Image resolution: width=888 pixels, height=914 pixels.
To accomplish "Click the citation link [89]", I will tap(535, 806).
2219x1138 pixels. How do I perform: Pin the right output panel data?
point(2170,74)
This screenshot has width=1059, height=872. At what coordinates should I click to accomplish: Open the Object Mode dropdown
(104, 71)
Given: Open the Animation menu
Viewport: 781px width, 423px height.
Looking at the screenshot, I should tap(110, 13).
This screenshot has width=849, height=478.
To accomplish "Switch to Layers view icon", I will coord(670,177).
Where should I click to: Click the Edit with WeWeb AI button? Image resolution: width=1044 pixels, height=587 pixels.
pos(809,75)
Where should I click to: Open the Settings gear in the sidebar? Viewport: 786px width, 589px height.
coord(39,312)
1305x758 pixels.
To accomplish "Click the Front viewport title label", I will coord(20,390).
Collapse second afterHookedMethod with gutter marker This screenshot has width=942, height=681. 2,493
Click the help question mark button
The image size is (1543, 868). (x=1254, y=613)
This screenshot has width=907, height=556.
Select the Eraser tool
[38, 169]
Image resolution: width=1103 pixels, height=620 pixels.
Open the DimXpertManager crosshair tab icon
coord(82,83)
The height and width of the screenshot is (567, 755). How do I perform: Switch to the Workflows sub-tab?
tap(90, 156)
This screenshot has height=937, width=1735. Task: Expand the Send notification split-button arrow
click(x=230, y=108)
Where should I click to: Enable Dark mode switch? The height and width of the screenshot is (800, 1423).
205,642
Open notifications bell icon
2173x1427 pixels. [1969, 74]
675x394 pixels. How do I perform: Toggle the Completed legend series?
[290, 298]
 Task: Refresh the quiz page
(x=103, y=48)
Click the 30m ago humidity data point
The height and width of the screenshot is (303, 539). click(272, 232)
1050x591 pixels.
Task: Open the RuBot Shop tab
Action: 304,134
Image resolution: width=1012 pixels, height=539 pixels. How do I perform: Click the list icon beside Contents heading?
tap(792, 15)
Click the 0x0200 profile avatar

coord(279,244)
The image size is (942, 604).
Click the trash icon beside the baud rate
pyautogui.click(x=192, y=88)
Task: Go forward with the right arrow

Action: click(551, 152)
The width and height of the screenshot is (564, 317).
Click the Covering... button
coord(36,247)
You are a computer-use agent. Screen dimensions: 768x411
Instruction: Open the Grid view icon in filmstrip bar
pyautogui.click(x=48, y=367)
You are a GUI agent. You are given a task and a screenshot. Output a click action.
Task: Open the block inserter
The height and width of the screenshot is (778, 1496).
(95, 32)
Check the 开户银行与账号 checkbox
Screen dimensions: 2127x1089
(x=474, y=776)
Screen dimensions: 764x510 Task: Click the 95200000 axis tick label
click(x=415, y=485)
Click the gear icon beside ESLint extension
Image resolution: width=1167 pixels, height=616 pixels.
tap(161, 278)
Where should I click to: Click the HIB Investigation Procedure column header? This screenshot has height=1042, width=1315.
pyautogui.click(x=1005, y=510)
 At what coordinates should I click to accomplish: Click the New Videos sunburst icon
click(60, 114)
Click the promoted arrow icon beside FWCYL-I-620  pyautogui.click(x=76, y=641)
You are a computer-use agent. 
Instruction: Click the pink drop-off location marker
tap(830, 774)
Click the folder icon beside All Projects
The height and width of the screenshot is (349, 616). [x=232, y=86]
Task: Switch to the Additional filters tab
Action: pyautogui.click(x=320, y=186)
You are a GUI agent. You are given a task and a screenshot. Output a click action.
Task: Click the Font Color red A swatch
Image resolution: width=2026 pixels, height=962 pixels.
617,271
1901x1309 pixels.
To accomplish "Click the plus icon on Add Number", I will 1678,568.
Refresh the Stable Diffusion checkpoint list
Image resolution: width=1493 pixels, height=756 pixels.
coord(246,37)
········
■ ASSIGNMENT
Copy the lines above exactly, from the very first through the one containing "1305x758 pixels.", and include no other line.

■ TASK ANSWER
Image resolution: width=888 pixels, height=914 pixels.
To accomplish "Click the citation link [89]", I will tap(535, 806).
2219x1138 pixels. How do I perform: Pin the right output panel data?
point(2170,74)
This screenshot has width=1059, height=872. At what coordinates should I click to accomplish: Open the Object Mode dropdown
(104, 71)
Given: Open the Animation menu
Viewport: 781px width, 423px height.
Looking at the screenshot, I should tap(110, 13).
This screenshot has width=849, height=478.
To accomplish "Switch to Layers view icon", I will coord(670,177).
Where should I click to: Click the Edit with WeWeb AI button? Image resolution: width=1044 pixels, height=587 pixels.
pos(809,75)
Where should I click to: Open the Settings gear in the sidebar? Viewport: 786px width, 589px height.
coord(39,312)
1305x758 pixels.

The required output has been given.